→ Text extract:
Assignment items

Group assignment
Test the design rules for your 3D printer(s)

Individual assignment
Design, document, and 3D print an object
3D scan an object

Fab Academy Rubric — Have you?

The criteria evaluators look for this week.

Linked to the group assignment page and explained what you learned testing the 3D printers
Documented how you designed and printed an object, and why it couldn't be made subtractively
Documented how you scanned an object
Included your original design files

Tools

OS: Windows
Software: FreeCAD, Revo Scan, Bambu Lab
Machines: Revo Point camera scanner kit
Material: PLA filaments

The process

I have been using 3D printers for over 6 years. I learned many things from YouTube and trial and error. I was comfortable going through this week's assignment.

Group assignment

Musaed AlKout is the one who had the full process documented in detail; I will cover some highlights on my page.

→ Information provided:
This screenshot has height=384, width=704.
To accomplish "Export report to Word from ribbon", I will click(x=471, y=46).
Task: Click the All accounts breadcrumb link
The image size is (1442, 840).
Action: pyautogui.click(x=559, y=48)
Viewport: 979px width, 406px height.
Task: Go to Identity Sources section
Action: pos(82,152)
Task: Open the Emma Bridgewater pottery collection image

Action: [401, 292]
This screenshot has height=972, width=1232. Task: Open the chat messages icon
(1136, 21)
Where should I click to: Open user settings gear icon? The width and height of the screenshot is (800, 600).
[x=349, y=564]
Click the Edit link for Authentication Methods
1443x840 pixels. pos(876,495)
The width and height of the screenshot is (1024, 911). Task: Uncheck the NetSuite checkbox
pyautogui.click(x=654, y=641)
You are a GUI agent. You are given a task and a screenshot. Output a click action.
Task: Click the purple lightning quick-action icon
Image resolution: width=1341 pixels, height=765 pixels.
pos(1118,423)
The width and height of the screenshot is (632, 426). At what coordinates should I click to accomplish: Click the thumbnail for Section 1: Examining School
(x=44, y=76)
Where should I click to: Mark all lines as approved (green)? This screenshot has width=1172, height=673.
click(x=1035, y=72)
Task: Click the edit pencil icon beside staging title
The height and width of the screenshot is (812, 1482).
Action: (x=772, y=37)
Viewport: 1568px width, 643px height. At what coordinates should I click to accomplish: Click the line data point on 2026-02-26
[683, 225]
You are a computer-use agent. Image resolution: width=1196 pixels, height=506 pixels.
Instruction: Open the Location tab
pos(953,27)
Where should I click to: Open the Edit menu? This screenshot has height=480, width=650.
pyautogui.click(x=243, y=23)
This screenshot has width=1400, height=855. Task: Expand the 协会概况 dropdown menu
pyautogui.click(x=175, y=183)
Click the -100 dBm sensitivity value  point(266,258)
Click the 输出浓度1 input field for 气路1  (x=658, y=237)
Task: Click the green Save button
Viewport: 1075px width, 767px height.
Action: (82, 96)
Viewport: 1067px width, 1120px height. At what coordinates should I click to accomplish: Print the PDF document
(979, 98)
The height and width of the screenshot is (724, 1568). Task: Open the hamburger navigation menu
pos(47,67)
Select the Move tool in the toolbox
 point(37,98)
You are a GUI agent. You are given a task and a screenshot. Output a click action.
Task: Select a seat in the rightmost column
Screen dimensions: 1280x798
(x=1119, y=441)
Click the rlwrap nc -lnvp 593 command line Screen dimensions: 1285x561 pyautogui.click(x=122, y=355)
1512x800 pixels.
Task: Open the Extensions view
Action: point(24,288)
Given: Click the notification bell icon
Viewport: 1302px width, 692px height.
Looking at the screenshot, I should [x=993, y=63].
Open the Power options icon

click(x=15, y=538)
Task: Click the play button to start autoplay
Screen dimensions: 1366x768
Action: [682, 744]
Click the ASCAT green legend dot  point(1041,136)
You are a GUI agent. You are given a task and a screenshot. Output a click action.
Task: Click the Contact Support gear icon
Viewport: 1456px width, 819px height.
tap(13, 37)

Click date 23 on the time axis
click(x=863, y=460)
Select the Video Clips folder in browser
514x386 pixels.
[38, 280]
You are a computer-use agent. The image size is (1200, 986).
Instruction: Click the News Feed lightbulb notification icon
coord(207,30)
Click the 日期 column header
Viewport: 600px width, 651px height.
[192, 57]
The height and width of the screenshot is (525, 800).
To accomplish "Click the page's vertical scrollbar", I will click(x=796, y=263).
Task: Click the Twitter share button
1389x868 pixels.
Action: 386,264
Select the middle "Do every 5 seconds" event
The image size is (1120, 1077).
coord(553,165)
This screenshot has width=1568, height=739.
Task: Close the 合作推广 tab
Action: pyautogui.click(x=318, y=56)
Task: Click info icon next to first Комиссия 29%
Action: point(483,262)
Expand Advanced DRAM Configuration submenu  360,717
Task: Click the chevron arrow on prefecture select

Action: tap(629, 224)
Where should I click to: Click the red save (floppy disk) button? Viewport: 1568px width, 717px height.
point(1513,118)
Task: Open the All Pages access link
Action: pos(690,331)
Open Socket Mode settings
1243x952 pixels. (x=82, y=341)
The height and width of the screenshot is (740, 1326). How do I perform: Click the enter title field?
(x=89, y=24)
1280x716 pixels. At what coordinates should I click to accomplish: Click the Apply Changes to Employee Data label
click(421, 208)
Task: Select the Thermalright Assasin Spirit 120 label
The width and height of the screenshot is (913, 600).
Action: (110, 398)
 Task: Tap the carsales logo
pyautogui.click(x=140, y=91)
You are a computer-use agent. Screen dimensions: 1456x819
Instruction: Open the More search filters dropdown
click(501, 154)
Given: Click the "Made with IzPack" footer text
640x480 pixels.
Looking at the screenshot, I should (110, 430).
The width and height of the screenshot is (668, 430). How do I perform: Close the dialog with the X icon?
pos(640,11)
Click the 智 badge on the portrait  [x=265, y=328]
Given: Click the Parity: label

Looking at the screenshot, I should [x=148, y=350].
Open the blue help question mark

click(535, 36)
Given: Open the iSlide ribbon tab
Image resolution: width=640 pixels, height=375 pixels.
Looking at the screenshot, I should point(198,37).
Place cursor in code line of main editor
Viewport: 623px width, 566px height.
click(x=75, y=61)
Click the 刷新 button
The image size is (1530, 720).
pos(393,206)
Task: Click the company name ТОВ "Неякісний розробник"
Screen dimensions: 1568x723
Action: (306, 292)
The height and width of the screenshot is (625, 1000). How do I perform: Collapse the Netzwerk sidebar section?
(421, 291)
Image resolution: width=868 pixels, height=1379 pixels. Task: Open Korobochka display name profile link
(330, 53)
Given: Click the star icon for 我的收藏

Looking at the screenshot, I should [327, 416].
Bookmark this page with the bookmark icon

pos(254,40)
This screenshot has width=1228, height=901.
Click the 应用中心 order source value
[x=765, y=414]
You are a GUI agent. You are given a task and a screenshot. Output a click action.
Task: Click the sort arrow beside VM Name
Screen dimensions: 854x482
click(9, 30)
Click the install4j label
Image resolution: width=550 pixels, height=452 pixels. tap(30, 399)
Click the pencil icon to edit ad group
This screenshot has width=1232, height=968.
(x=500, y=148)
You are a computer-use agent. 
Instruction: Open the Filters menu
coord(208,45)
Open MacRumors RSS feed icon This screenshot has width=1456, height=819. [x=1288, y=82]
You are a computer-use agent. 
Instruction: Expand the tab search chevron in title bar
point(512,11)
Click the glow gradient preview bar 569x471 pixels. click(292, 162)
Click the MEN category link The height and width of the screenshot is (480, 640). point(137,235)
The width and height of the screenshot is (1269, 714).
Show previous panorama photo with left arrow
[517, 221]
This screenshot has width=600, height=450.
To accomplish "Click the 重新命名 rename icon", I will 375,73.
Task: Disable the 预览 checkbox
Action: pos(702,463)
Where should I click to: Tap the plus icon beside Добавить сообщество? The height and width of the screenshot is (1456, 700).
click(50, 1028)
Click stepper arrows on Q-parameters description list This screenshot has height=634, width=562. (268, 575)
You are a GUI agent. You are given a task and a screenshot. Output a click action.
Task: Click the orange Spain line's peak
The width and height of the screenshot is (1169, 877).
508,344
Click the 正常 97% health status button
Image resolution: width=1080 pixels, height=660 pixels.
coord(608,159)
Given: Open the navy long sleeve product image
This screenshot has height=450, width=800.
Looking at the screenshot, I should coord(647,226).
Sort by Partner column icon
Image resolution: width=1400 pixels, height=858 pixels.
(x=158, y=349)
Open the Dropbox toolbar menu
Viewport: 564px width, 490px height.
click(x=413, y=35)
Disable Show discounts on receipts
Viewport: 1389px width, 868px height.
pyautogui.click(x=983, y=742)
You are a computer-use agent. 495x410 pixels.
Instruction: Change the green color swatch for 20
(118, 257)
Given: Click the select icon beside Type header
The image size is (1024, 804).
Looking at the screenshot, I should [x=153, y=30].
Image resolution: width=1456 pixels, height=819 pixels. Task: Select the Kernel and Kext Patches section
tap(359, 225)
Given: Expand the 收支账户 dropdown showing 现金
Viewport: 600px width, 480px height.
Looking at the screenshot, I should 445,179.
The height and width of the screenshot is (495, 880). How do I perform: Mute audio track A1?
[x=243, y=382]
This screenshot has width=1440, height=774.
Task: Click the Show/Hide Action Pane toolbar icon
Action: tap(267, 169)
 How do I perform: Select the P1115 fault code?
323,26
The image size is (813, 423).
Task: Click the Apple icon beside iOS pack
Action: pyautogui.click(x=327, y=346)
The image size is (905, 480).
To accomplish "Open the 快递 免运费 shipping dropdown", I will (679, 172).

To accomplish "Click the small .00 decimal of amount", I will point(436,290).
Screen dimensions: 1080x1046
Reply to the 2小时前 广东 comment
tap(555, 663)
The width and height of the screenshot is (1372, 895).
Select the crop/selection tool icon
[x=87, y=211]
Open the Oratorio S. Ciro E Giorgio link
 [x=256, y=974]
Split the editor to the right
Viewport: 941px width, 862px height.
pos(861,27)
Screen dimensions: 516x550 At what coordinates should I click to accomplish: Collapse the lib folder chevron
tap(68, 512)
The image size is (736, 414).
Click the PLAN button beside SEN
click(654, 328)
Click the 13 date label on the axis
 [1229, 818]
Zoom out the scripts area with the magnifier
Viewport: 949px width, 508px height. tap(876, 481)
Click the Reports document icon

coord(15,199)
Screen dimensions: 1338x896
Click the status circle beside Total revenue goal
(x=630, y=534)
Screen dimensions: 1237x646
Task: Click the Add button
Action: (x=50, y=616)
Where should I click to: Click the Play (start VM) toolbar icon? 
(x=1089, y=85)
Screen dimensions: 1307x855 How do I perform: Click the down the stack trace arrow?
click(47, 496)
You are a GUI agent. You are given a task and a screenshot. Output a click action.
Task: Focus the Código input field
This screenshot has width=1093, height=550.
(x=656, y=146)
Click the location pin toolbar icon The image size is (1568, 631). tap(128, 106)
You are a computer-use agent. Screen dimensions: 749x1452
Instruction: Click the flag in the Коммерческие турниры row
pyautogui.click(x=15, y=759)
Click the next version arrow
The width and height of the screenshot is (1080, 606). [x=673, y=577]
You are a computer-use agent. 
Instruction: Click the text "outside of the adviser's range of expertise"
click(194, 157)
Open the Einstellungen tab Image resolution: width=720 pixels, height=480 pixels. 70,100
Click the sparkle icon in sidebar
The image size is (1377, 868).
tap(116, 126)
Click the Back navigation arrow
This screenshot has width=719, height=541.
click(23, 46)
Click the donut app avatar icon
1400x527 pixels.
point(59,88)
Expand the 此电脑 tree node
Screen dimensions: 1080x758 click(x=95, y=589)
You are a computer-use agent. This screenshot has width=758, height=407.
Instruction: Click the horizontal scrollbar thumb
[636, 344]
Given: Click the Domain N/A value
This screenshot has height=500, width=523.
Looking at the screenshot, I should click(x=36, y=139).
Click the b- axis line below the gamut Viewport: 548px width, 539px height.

→ Instructions for the task:
Write the next part of the Fab Academy 3D printing write-up, starting right after its last sentence. The lines above come from a source unrelated to the Fab Academy 3D printing write-up.

→ Response for this exercise:
01: 3D printer's design rules

01| From the MakerWorld website I searched for the test prints of the Bambu A1 3D printer

02| The outcome was satisfying

03| The A1 is able to print angles up to 60 degrees. The design looks messy above 75 degrees

04| And hanging bridges up to 24 mm can be built nicely without support

This is good

Feedback: The outputs of the Bambu A1 and PLA filaments are not bad.
Challenge: The rules change for different filaments and printers

Individual assignment:

For this assignment, I will be designing and printing an object that I need for WRO — particularly a prototype of a trophy that I will be giving to our partners and sponsors as a gift and a token of appreciation.

01: Previous 3D designs

01 | 3D design of a sponsor black

02| 3D print of a sponsor black

01 | 3D design of a building unit

02| 3D print of a building unit

01 | 3D design of a gears for conveing prototype

02| 3D print of a gears for conveing prototype

02: Design 3D object and print

As I'm progressing in the projects, the design is getting simpler. After my experience creating a shoulder pad from cardboard in Week 03 — Computer-Controlled Cutting, I thought of making it even simpler — a clip-on device that can be connected to anything we wear, either with a clip or a magnet. This is the form factor that became the housing for my final project.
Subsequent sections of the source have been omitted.